▶ _Information supplied_
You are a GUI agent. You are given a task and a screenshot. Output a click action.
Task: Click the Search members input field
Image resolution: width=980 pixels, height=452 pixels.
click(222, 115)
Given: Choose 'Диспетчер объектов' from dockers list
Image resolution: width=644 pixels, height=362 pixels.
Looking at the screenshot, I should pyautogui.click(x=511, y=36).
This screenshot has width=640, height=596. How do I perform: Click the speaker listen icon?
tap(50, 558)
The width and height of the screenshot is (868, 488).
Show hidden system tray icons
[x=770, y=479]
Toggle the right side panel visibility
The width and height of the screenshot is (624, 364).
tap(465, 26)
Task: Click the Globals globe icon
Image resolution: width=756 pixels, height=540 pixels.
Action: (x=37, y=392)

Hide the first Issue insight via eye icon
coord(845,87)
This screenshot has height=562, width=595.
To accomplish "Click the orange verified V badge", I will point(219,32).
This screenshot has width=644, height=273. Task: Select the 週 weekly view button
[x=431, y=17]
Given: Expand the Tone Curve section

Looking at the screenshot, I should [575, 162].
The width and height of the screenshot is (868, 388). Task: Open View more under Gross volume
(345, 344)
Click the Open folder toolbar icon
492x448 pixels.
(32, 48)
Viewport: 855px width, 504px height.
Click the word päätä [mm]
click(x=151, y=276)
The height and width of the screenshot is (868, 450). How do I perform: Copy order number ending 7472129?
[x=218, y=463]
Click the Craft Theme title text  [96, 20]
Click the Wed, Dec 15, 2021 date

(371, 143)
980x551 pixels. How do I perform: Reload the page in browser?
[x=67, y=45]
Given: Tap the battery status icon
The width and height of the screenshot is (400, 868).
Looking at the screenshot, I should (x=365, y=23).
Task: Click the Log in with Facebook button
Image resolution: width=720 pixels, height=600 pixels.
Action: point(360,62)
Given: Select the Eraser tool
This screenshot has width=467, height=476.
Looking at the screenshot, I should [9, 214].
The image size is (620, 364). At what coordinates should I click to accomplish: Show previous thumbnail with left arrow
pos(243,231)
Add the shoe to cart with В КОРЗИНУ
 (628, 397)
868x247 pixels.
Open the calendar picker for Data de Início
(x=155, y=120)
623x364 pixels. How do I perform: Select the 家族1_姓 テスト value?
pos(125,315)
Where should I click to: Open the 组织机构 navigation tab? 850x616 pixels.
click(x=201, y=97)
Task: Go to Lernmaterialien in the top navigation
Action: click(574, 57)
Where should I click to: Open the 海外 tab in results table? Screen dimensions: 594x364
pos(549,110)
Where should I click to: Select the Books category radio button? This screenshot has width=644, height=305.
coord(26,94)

▶ _Problem description_
Give back, unchanged, the line that holds "Where should I click to: Open the 海外" along with all lines after it through the last line above.

▶ _Answer section_
Where should I click to: Open the 海外 tab in results table? Screen dimensions: 594x364
pos(549,110)
Where should I click to: Select the Books category radio button? This screenshot has width=644, height=305.
coord(26,94)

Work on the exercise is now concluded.